In Plaintiff's motion, he does not set forth facts or allegations sufficient to find that any of the bases above applies. While Plaintiff vaguely states that he "found out new things about [his] medical condition," that allegation is insufficient to constitute newly discovered evidence. First, while information about his medical condition may go to the underlying merits of his claims against the medical providers, his case was not dismissed on the merits; rather, it was dismissed because Plaintiff failed to comply with orders of the Court. And Plaintiff does not allege that there is any newly discovered evidence that would go to that issue. Secondly, even if the basis for Plaintiff's motion was newly discovered evidence, the motion is untimely as it was brought more than a year after the Eleventh Circuit's mandate affirming the dismissal.
Similarly, Plaintiff does not allege the existence of fraud or mistake. To the contrary, while Plaintiff alleges that he complied with Judge Kahn's orders, the record clearly shows he did not. In fact, the basis of his appeal was that he did not have to comply with Judge Kahn's order requiring him to file a shortened amended complaint. Also, a motion brought based on fraud or mistake would also be untimely. Likewise, Plaintiff does not allege, nor could he, that the judgment is void.

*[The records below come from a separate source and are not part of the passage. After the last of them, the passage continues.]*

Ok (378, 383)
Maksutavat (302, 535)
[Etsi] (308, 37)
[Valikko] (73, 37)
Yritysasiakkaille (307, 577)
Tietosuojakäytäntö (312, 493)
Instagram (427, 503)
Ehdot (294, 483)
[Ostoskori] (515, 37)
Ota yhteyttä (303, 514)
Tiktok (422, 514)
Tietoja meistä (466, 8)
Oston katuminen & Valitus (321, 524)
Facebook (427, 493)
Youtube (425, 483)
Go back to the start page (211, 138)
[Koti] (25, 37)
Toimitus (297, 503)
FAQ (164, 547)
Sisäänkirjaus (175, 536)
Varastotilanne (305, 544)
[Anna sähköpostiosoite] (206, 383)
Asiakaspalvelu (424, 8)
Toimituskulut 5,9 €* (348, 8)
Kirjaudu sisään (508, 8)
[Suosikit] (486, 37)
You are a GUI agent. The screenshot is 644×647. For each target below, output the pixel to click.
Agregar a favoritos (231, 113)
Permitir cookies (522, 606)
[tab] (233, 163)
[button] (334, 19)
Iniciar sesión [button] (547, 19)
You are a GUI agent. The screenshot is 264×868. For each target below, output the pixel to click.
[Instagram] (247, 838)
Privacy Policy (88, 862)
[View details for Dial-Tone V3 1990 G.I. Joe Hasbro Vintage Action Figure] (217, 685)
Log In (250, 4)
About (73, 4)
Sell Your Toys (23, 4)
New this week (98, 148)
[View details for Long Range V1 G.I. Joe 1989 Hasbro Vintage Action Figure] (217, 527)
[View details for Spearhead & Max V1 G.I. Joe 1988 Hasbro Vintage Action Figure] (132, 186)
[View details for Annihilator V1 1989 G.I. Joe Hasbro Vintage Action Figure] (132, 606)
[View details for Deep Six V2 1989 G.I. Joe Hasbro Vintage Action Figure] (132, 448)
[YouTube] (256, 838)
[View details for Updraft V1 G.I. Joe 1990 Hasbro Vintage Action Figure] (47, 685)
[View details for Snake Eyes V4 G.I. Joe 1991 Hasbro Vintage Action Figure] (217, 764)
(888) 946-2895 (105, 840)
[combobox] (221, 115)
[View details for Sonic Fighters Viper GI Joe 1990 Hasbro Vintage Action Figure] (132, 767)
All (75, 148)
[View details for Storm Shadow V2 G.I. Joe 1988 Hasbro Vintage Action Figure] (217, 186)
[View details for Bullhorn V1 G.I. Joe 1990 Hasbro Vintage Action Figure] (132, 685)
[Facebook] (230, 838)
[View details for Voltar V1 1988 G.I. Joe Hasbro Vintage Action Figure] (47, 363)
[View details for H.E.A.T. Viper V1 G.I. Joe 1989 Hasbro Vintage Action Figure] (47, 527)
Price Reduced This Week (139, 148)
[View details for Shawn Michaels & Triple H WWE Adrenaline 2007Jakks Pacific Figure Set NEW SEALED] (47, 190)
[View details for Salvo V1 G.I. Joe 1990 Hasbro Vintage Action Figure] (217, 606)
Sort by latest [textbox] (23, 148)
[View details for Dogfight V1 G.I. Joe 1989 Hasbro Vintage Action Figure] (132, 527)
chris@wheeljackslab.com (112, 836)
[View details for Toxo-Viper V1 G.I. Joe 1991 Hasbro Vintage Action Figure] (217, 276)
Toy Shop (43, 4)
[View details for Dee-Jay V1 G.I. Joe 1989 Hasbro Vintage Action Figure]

Finally, to the extent Plaintiff seeks to rely on the catcall provision in Rule 60(b)(6), his reliance would be misplaced. "Relief from judgment under Rule 60(b)(6) . . . requires showing extraordinary circumstances justifying the reopening of a final judgment." Arthur v. Thomas, 739 F.3d 611, 628 (11th Cir. 2014) (quotation marks omitted). No such extraordinary circumstances exist here that would warrant altering a judgment that was entered almost two (2) years ago.
As stated above, the Eleventh Circuit affirmed this Court's judgment of dismissal for Plaintiff's failure to comply with Court orders in October 2018. Consequently, Rule 60 operates as follows:
[O]nce the judgment has been affirmed on appeal, Rule 60 provides no general exception to the longstanding bar on the trial court's undoing the affirmance based on later presentation of arguments that the challenger presented, or could have presented, in the earlier appeal.
Something significantly more is required for Rule 60 relief in these circumstances, lest the orderly process of appeal be subverted and do-overs upset the repose that finality provides and divert courts' resources away from the adjudication of fresh claims.Talasila, Inc. v. United States, 524 F. App'x 671, 673 (Fed. Cir. 2013) (internal citations omitted). Plaintiff has simply not set forth any basis for the relief he seeks.
Accordingly, it is respectfully recommended that the Plaintiff's Emergency Motion to Reconsider be DENIED.
DONE this 11th day of August 2020.
/s/ _________
HOPE THAI CANNON
UNITED STATES MAGISTRATE JUDGE
NOTICE TO THE PARTIES
Objections to these proposed findings and recommendations may be filed within fourteen (14) days after being served a copy thereof. Any different deadline that may appear on the electronic docket is for the court's internal use only , and does not control. A copy of objections shall be served upon the magistrate judge and all other parties. A party failing to object to a magistrate judge's findings or recommendations contained in a report and recommendation in accordance with the provisions of 28 U.S.C. § 636(b)(1) waives the right to challenge on appeal the district court's order based on unobjected-to factual and legal conclusions. See U.S. Ct. of App. 11th Cir. Rule 3-1; 28 U.S.C. § 636.